> WORK INSTRUCTION
In your copy, reproduce the entries exactly as they are, minus the images.

Saved data entries:

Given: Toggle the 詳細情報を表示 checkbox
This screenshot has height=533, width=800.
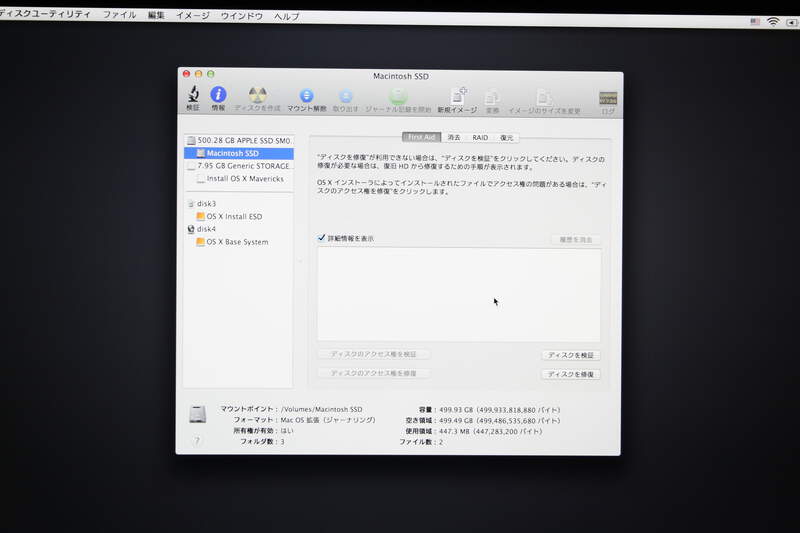Looking at the screenshot, I should pyautogui.click(x=321, y=238).
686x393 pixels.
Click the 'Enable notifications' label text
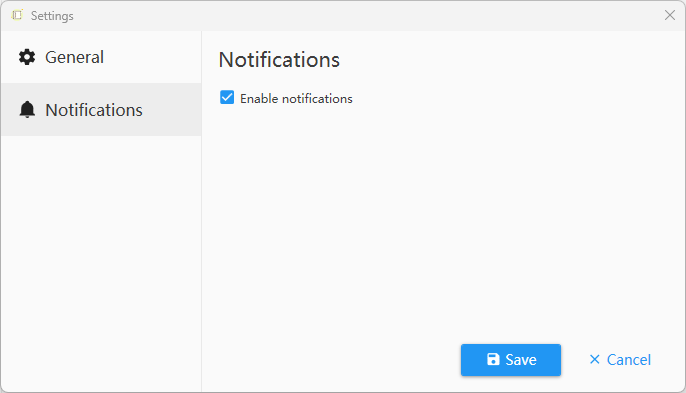pos(296,98)
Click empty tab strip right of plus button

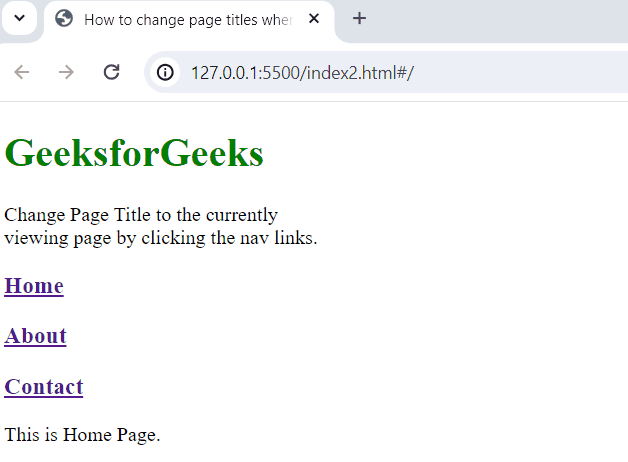(500, 19)
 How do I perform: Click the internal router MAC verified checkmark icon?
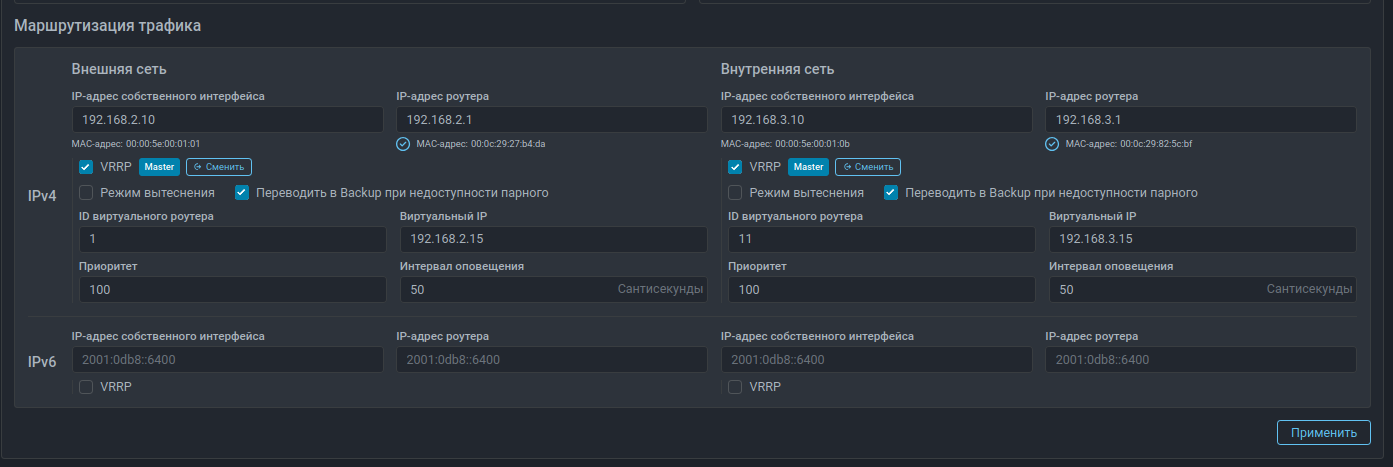(1052, 144)
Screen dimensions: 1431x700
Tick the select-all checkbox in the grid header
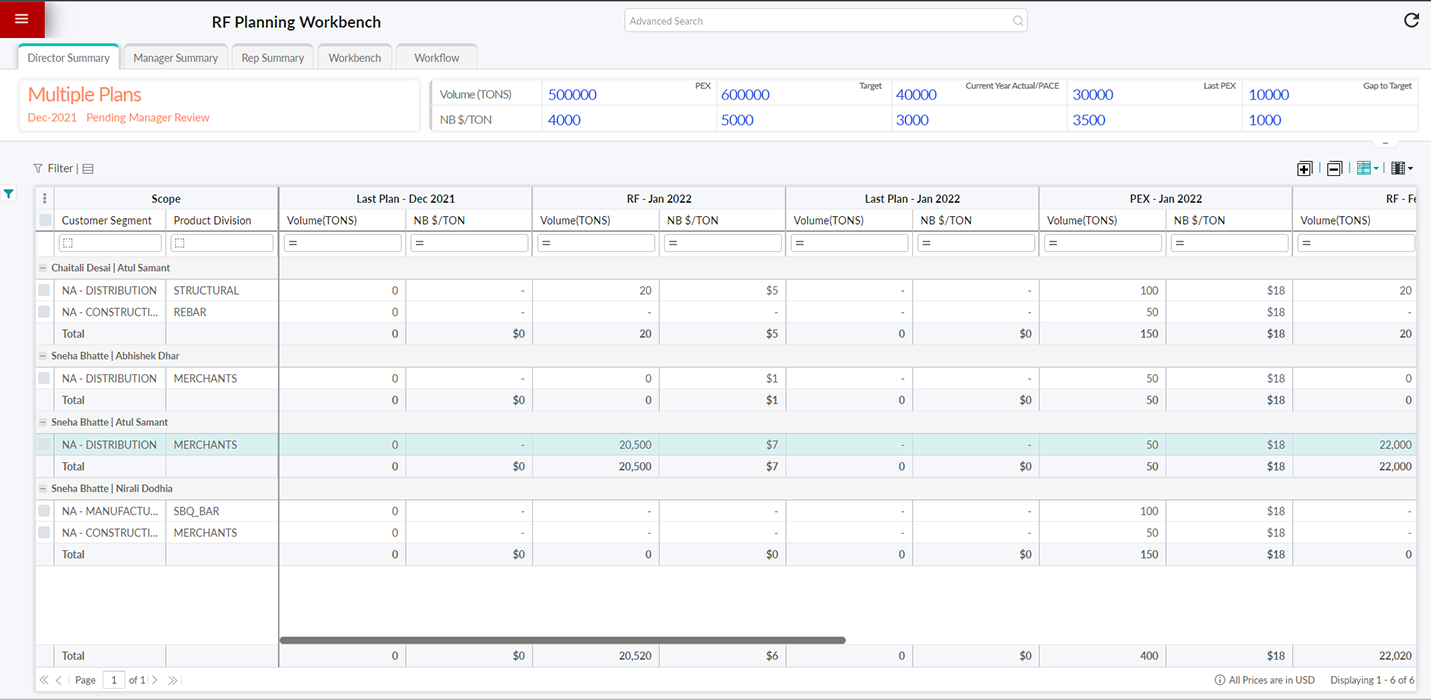[x=45, y=220]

> WRITTEN REPLY
Given: Toggle the 詳細情報を表示 checkbox
This screenshot has height=533, width=800.
Looking at the screenshot, I should pyautogui.click(x=321, y=238).
686x393 pixels.
Click the 'Enable notifications' label text
pos(296,98)
Click empty tab strip right of plus button

(500, 19)
 How do I perform: Click the internal router MAC verified checkmark icon?
(1052, 144)
Screen dimensions: 1431x700
Tick the select-all checkbox in the grid header
[x=45, y=220]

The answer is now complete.